_TEXT EXTRACT:_
==========
The ring comes with royal provenance:
Empress Catherine I of Russia (1684-1727)
Sultan Ahmed III (1663-1736)
Sultan Abdul Hamid II (1842-1918) 
Princess Emina Ilhamy (1858-1931)
Princess Khadija Hanim
Neslishah Sultan (1921-2012)


Formerly in the Collection of Emperor Napoleon I and the House of Hohenzollern

Historically Important and Highly Significant Diamond Brooch/Pendant

Estimate: 120,000 – 200,000 CHF
SOLD: 3,527,000 CHF
($4.4 million USD)

Image from Sotheby’s

The circular jewel featuring an oval diamond weighing 13.04 carats surrounded by Old Mine- and Mazarin-cut* diamonds, within an openwork border, further enhanced by more Mazarin-cut* diamonds. The item has been dated as circa early 19th century. 

*Mazarin Cut – 34-faceted cushion-shaped diamond cut from the mid-1600s, featuring 17 crown facets and 17 pavilion facets

The brooch has been described as silver-topped 14 karat gold. The center diamond has been given a color grade range of I-J, and a clarity grade of SI. The ten largest Old Mine Cut diamonds surrounding the oval have a total weight of approximately 16.00 to 17.00 carats, ranging in color grade from F to J, and ranging in clarity from VS to SI.

The brooch comes with royal provenance:
Emperor Napoleon I (1769-1821)
King Friedrich Wilhelm III of Prussia (1770-1840), presented by Lieutenant von Pless
Hohenzollern Family Jewels

Two Historically Significant Napoleonic Jewels from the Hohenzollern Treasury

The historical and important diamond brooch/pendant above and unmounted green beryl (seen below) were heirlooms of the Prussian Royal House of Hohenzollern for over two centuries, both having a connection to Emperor Napoleon I. The former can conclusively be identified as a hat ornament left behind by Napoleon in his carriage when retreating from the battlefield at Waterloo. The beryl would have been worn by Napoleon at his coronation in 1804 according to tradition. Both jewels possess an extraordinary historical significance through their provenance of the illustrious House of Hohenzollern.
==========
Entries drawn from a collection:

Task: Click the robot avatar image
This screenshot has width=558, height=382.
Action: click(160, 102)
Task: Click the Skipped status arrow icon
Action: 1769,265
==========
_TASK SET:_
(1) Answer the following from the jewelry text:
(a) What was the estimate given for the diamond brooch/pendant?
(b) How many facets does a Mazarin cut have?
(c) In what year, according to tradition, would Napoleon have worn the beryl at his coronation?
(2) Reproduce the passage of the jewelry text starting at "The historical and" and ending at "House of Hohenzollern.".
None of the items have any connection to the jewelry text.

_RESPONSES IN ORDER:_
(1)
(a) 120,000 – 200,000 CHF
(b) 34
(c) 1804

(2)
The historical and important diamond brooch/pendant above and unmounted green beryl (seen below) were heirlooms of the Prussian Royal House of Hohenzollern for over two centuries, both having a connection to Emperor Napoleon I. The former can conclusively be identified as a hat ornament left behind by Napoleon in his carriage when retreating from the battlefield at Waterloo. The beryl would have been worn by Napoleon at his coronation in 1804 according to tradition. Both jewels possess an extraordinary historical significance through their provenance of the illustrious House of Hohenzollern.